- **Stored records**:

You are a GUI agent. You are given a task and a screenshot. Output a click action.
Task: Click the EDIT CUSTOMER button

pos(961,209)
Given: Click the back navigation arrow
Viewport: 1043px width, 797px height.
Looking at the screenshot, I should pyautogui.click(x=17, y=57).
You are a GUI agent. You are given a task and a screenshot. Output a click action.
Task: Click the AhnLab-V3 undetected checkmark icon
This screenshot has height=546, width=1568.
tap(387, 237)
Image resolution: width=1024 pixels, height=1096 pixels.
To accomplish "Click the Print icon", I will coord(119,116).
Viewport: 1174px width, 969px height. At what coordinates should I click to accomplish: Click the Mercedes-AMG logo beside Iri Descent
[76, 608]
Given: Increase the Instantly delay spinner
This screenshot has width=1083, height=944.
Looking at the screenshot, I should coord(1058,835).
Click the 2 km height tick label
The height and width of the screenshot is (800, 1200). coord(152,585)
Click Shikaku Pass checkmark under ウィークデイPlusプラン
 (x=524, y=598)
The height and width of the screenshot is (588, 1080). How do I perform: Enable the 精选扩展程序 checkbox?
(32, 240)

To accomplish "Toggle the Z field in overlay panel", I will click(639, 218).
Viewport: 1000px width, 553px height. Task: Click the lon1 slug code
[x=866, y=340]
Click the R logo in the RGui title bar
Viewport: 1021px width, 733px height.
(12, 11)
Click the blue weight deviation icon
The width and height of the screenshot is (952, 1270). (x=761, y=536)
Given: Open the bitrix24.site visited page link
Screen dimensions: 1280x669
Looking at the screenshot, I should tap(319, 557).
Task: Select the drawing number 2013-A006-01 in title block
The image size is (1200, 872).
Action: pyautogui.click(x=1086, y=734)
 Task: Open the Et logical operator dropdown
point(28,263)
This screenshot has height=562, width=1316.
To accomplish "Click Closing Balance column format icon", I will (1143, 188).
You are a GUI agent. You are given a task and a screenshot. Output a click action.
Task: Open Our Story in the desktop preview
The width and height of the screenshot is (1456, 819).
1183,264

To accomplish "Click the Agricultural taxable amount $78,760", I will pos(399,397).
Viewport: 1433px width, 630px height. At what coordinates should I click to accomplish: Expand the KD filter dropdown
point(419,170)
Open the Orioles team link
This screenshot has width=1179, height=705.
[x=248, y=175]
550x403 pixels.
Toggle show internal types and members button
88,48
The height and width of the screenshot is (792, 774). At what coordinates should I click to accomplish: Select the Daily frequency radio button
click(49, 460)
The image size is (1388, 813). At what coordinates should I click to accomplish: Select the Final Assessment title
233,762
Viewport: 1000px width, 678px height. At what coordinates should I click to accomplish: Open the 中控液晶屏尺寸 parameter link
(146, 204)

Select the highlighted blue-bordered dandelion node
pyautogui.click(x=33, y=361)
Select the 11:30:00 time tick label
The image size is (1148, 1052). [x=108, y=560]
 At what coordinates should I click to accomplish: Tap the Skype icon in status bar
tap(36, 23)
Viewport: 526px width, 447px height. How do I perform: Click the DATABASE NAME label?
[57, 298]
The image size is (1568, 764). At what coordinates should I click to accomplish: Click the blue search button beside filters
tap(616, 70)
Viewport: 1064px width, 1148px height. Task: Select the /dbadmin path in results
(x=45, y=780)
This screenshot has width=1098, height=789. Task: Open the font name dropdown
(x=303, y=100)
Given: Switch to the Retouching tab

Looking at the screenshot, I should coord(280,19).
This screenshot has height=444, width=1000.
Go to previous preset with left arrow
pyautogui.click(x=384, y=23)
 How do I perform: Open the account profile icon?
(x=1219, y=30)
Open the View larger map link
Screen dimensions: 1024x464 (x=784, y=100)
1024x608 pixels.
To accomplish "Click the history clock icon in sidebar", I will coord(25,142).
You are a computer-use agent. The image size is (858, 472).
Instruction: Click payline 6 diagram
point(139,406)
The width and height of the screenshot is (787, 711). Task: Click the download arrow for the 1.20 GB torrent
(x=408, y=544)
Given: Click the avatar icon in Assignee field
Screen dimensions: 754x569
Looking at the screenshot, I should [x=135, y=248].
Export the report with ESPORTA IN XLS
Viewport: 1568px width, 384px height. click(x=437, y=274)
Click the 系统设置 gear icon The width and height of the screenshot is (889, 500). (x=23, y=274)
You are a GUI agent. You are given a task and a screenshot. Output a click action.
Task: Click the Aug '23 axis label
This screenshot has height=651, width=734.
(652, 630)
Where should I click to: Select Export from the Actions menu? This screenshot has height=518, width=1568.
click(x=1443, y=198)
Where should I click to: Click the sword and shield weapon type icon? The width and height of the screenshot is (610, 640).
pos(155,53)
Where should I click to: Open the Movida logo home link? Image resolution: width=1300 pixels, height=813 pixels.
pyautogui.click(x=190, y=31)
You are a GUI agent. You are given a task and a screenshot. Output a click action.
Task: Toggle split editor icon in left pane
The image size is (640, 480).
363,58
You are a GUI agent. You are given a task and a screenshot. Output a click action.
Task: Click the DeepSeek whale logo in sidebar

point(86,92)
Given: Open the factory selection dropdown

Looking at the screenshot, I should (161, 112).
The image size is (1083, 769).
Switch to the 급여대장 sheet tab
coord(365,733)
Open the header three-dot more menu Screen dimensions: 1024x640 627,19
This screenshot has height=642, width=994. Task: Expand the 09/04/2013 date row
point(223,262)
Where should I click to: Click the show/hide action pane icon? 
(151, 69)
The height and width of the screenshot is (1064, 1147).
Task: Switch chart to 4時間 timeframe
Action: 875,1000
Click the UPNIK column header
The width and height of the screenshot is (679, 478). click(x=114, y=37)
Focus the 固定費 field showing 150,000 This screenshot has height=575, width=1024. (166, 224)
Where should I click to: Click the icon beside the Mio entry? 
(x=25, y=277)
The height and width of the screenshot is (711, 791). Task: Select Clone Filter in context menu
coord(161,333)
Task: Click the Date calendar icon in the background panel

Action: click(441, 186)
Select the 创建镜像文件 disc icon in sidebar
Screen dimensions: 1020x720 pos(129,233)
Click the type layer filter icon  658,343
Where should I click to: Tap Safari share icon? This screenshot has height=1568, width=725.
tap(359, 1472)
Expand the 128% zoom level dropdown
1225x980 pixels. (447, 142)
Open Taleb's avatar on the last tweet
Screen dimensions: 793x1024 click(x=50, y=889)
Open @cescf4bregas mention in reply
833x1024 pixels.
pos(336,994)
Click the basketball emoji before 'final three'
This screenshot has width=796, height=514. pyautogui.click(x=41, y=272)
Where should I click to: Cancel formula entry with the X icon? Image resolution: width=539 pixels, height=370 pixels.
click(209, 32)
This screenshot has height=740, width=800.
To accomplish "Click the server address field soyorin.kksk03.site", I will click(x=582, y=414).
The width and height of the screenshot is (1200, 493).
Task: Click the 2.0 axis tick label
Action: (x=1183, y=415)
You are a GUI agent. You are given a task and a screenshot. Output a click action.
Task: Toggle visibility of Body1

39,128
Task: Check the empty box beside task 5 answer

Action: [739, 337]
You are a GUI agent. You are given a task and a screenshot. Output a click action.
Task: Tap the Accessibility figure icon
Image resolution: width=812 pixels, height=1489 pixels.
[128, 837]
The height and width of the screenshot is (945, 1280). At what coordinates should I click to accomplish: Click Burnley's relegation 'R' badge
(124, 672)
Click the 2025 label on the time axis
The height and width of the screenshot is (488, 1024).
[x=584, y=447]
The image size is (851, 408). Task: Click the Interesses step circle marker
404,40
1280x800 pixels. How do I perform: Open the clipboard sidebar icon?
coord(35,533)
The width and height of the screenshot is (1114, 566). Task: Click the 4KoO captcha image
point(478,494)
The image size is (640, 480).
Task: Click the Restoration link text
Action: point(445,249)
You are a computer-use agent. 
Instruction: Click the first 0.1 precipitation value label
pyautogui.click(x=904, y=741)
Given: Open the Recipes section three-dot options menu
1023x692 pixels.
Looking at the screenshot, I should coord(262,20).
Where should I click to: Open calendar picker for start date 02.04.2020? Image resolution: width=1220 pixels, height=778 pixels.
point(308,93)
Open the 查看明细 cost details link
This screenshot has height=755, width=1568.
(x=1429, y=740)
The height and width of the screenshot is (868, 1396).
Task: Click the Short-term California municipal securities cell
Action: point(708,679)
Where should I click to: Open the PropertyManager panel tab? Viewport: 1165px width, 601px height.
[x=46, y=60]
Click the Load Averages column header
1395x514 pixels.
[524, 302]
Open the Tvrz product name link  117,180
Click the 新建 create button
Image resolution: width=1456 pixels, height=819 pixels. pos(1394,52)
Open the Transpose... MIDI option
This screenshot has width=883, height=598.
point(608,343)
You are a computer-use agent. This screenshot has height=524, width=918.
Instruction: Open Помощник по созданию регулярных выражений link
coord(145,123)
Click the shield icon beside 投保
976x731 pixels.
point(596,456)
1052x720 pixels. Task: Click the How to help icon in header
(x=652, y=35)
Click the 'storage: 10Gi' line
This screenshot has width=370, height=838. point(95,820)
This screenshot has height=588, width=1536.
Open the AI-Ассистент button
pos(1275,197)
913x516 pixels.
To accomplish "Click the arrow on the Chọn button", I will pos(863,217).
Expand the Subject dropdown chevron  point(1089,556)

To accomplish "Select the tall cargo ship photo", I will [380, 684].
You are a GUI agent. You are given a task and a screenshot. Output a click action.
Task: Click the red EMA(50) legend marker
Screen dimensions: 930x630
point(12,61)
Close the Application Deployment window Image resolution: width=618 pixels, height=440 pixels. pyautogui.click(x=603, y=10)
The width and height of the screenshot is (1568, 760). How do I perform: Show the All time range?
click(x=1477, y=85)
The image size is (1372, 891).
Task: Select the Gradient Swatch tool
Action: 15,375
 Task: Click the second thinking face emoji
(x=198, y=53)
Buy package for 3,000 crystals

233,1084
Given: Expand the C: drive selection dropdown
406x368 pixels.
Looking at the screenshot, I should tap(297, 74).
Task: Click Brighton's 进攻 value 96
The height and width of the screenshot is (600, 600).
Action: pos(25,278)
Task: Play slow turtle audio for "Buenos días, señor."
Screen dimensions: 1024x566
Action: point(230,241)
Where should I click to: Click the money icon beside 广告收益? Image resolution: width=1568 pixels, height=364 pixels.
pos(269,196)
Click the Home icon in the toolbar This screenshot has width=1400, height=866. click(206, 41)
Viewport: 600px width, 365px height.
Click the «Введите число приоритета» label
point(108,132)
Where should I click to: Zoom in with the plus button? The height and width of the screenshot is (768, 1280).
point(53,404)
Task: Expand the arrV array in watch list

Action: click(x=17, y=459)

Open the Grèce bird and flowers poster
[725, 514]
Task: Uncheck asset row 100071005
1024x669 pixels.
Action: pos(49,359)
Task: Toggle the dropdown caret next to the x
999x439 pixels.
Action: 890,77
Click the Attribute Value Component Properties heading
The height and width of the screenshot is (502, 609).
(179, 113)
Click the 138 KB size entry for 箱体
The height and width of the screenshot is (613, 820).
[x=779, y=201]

- **What you will do**: Reproduce verbatim the lines above, from the line with "This screenshot has height=588, width=1536." through the line with "Given: Expand the C: drive selection dropdown".

- **Response area**:
This screenshot has height=588, width=1536.
Open the AI-Ассистент button
pos(1275,197)
913x516 pixels.
To accomplish "Click the arrow on the Chọn button", I will pos(863,217).
Expand the Subject dropdown chevron  point(1089,556)

To accomplish "Select the tall cargo ship photo", I will [380, 684].
You are a GUI agent. You are given a task and a screenshot. Output a click action.
Task: Click the red EMA(50) legend marker
Screen dimensions: 930x630
point(12,61)
Close the Application Deployment window Image resolution: width=618 pixels, height=440 pixels. pyautogui.click(x=603, y=10)
The width and height of the screenshot is (1568, 760). How do I perform: Show the All time range?
click(x=1477, y=85)
The image size is (1372, 891).
Task: Select the Gradient Swatch tool
Action: 15,375
 Task: Click the second thinking face emoji
(x=198, y=53)
Buy package for 3,000 crystals

233,1084
Given: Expand the C: drive selection dropdown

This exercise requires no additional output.